> WHAT THE EXERCISE ASKS:
Reproduce the items word for word, starting at the first line and ending with the line that contains "Looking at the screenshot, I should point(76,323).", with both of those lines included.

▬▬▬▬▬▬▬▬▬▬

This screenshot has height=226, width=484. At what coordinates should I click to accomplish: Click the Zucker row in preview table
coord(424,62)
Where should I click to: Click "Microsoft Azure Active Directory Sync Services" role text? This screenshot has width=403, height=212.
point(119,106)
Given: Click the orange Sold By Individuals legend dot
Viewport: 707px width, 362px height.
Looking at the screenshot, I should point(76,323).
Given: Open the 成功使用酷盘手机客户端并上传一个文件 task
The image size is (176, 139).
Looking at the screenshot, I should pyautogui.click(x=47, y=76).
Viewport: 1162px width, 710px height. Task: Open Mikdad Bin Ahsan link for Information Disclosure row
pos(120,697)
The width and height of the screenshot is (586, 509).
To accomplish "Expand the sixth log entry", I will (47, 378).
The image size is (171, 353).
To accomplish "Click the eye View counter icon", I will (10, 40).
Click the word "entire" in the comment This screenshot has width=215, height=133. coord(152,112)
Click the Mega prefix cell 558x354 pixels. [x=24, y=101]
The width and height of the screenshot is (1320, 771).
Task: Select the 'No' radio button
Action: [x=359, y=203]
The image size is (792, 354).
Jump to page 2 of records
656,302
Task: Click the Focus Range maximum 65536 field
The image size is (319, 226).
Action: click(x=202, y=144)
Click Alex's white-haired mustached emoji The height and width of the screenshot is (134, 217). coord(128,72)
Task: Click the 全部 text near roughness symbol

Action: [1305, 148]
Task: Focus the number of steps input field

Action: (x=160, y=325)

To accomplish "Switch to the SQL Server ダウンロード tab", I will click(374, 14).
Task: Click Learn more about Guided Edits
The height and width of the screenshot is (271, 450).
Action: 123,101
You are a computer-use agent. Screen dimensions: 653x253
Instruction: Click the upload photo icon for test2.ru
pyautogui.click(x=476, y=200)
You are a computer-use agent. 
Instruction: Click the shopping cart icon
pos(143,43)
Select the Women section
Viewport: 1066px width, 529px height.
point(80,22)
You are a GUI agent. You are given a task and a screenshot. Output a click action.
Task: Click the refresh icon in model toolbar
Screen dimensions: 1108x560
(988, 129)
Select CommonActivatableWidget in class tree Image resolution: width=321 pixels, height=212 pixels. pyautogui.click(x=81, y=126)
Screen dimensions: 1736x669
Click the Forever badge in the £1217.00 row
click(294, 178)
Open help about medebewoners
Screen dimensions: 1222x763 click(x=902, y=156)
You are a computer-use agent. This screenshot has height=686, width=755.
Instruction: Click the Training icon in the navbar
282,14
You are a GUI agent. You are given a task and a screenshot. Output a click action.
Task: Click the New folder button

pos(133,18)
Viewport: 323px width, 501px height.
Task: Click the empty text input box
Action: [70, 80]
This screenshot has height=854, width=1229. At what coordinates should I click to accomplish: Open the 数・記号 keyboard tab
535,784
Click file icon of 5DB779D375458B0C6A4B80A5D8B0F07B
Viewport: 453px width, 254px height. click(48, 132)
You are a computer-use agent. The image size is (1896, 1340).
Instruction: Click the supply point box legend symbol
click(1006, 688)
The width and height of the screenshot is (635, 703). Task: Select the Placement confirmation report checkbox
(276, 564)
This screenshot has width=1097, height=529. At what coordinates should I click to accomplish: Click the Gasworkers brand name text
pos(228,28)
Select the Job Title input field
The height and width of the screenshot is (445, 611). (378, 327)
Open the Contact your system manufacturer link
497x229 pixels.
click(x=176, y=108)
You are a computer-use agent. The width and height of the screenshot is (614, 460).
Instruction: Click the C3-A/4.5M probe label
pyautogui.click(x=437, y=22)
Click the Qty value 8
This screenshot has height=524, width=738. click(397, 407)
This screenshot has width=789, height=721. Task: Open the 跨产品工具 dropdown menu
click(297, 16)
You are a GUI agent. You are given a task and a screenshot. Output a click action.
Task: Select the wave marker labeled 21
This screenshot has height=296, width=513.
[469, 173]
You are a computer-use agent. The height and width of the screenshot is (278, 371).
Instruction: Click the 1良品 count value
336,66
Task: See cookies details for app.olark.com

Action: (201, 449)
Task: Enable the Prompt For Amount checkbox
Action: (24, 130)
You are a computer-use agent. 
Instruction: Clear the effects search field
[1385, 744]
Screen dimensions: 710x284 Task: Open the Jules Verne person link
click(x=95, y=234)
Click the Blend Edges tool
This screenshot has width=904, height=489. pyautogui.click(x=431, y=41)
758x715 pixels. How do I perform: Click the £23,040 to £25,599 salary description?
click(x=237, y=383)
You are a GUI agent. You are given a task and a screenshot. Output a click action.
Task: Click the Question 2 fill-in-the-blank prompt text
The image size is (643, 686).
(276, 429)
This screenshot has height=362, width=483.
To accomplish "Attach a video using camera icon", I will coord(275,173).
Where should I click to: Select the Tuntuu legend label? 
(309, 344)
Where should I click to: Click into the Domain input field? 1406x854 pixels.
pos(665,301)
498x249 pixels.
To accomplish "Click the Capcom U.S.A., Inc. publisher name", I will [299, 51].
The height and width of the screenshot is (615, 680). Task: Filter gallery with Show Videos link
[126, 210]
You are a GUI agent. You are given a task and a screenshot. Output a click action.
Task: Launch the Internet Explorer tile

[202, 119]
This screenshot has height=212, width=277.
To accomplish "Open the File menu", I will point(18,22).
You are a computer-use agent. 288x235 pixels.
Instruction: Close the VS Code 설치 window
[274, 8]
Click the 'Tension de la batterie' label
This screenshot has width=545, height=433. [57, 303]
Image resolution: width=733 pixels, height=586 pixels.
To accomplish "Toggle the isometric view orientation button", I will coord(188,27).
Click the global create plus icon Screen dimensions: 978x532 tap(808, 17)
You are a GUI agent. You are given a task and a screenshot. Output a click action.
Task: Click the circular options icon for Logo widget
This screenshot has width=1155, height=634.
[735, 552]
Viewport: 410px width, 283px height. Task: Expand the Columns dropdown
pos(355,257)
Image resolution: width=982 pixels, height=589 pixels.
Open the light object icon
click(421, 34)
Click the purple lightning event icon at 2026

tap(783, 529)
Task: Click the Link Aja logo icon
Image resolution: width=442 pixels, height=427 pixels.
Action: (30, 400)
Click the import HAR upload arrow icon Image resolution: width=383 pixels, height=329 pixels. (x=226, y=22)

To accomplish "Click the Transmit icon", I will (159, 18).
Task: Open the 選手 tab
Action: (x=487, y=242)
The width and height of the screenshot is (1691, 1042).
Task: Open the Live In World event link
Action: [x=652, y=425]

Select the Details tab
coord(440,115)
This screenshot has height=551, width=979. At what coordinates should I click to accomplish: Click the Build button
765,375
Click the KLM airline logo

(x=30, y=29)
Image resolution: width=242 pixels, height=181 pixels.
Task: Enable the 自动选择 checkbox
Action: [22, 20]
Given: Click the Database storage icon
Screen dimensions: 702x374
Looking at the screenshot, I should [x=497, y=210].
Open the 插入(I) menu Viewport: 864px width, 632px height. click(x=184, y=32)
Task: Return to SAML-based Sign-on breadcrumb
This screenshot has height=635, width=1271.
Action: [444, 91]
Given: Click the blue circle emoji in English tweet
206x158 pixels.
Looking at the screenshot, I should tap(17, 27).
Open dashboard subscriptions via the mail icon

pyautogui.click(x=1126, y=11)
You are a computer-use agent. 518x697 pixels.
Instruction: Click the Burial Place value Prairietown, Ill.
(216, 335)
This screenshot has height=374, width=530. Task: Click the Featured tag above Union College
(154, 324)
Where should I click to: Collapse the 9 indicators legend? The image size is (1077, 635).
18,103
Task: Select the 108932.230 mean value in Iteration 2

▬▬▬▬▬▬▬▬▬▬

> COMPLETE OUTPUT:
This screenshot has height=226, width=484. At what coordinates should I click to accomplish: Click the Zucker row in preview table
coord(424,62)
Where should I click to: Click "Microsoft Azure Active Directory Sync Services" role text? This screenshot has width=403, height=212.
point(119,106)
Given: Click the orange Sold By Individuals legend dot
Viewport: 707px width, 362px height.
Looking at the screenshot, I should point(76,323).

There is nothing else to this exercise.